Rewilders are great - they smoke some really good stuff - there is no other explanantion

Any common hereabouts with plenty of hill sheep, and or ponies on it, and they'll be chewing away. Good feed, as said above.
without looking, i'd say it's the tall eurpean Gorse they prefer -or at least its that which you see topiaried.

My boy cut some and tied it in with some weaned foals backalong, -they did have hay as well- and they soon had it skinned down to peeled sticks.
 

john432

Member
Location
Carmarthenshire
Remember a story told to me by my late father...one 2 acre field by the side of the farm drive at one time was covered by gorse, but not normal gorse but a fine unprickly version that was cut ,and chafed to feed to the horses. "Eithyn chaffo". Apparently, the story goes, that fed up with the balava,and having a nice little field producing so little,that my grandfather as a youth ploughed and grubbed up the gorse when his father was away from the farm. And that was the end of it. Very old maps do show that field as rough with gorse etc.
 

Muddyroads

Member
NFFN Member
Location
Exeter, Devon
I’ve got a vague recollection of somebody getting snowed in on a pass during an expedition, where the horses had nothing but gorse to eat. By the time the snow thawed, the horses had become considerably fatter than at the start of the winter.
 

brigadoon

Member
Location
Galloway
Hmmm - I asked about stockfeed properties and palatability - since we do not sell direct to Tesco & we moved to tractors a year or two ago we do not regard cuddies as "stock"

:playful::playful::eek::eek::eek:
 

egbert

Member
Livestock Farmer
Hmmm - I asked about stockfeed properties and palatability - since we do not sell direct to Tesco & we moved to tractors a year or two ago we do not regard cuddies as "stock"

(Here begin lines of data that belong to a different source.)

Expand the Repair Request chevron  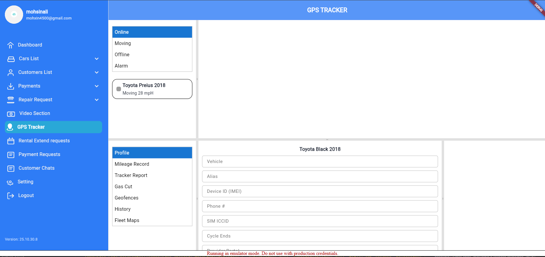pos(97,100)
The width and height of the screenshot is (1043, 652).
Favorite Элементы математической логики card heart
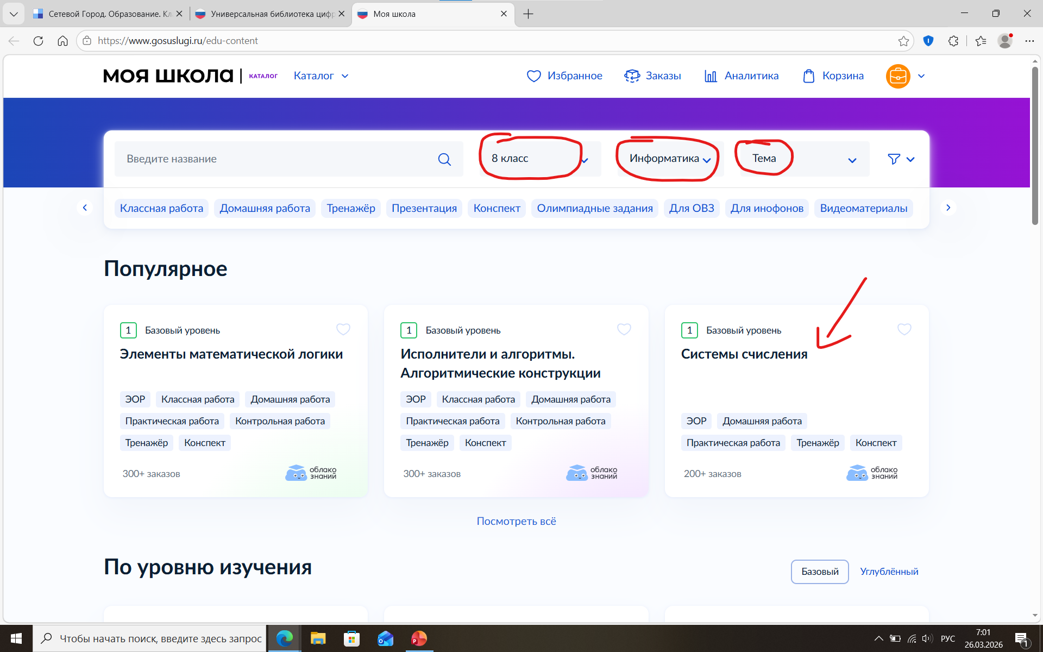click(x=343, y=329)
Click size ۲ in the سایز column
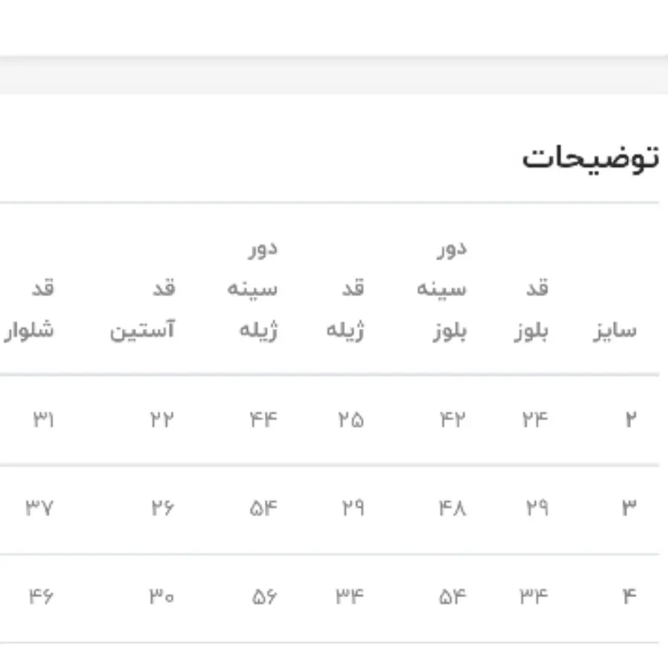668x668 pixels. pos(630,420)
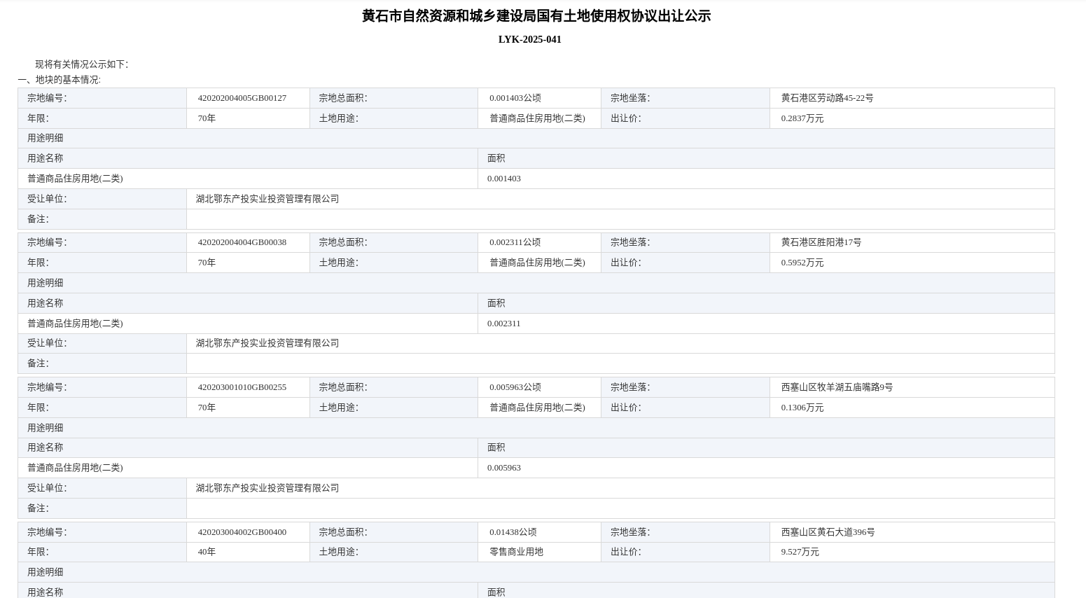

:playful::playful::eek::eek::eek:
Have you got sheep? I've seen Blackies/Welsh mountain etc aplenty eating it.

It certainly has feed value, and I suppose it could be harvested mechanically and chopped with some ingenuity...although I'm not sure what the point would be in the long term.
 

brigadoon

Member
Location
Galloway
Yes - sheep and coos - never seen one of them look at a gorsebush sideways never mind eating it - happy enough to hide under them and in them.

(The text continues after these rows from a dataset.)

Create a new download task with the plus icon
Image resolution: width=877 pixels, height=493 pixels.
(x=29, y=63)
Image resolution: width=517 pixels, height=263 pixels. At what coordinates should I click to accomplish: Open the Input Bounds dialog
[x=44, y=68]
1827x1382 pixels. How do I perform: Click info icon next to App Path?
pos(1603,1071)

And they have plenty of opportunity to eat it I can tell you
 

Bertram

Member
My welsh mountains make a good job of nibbling at the youngish bits of gorse, some of them seem to actually seek it out. Which is why I keep them. I’m sure the hoggets are tastier because they’ve got to work around steep ground for their grub and it always surprises me how well they keep condition on it.
 

Pond digger

Never Forgotten
Honorary Member
Location
East Yorkshire
I am currently having a bit of a chat on a rewilding forum where the virtues of gorse "whins" in Scotland - are being extolled for thier stockfeed and hedging properties.

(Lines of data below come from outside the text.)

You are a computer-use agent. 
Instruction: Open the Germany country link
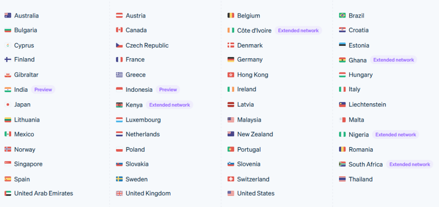click(x=250, y=60)
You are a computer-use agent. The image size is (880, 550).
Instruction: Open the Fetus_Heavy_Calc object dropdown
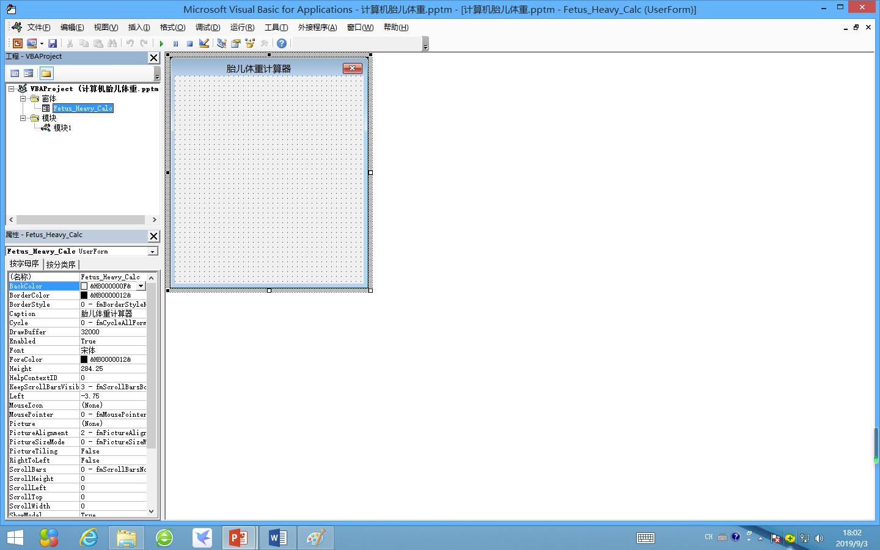coord(152,251)
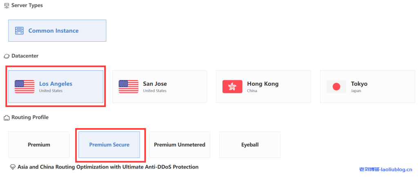Click the Japan flag icon
Viewport: 418px width, 178px height.
pos(336,87)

Now I have plenty of whins as do others around me - and apart from roe nipping flowers I have never seen any animal eating or attempting to eat them.

Nor to the best of my knowledge do they offer much as a hedge plant since they do not send much in the way of new growth up if you were to try to lay them, and I have never seen anyone attempt to do so

Happy to be corrected - have I really been missing a trick?

Here you go:-

Dry matter- 51.3%
crude Protein- 5.3%
Oil 1.1%
Carbohydrate- 18.1%
crude Fibre- 24%
Ash- 2.8%
Digestible Crude Protein- 2.2%
Digestible True Protein- 1.5%
Digestible Oil- .5%
Digestible Carbohydrate- 10.9%
Digestible Fibre- 9.6%
 

primmiemoo

Member
Location
Devon
But, but, but, most farms in the SW Peninsula had a Vuzzy Vield - certainly until early-to-mid Victorian times, going by Estate and Tithe maps I've seen.

Furze (oh, all right, Gorse, then) was harvested for browse - especially bruised through a contraption similar to a mangle - for equines and bovines. It was also important as fuel. Veggs of Furze (bound bundles, or Faggots) got the fire hot quickly, and were useful in cooking. Being a legume, has a high percentage of essential oils that are highly flammable.
It's not impossible that fields reserved specifically for Furze were grubbed out when coal became cheaper and more readily available. They certainty went during and after WWI.

What isn't clear is whether the plants were Western, or European Gorse. My guess is that each would have their own range of uses.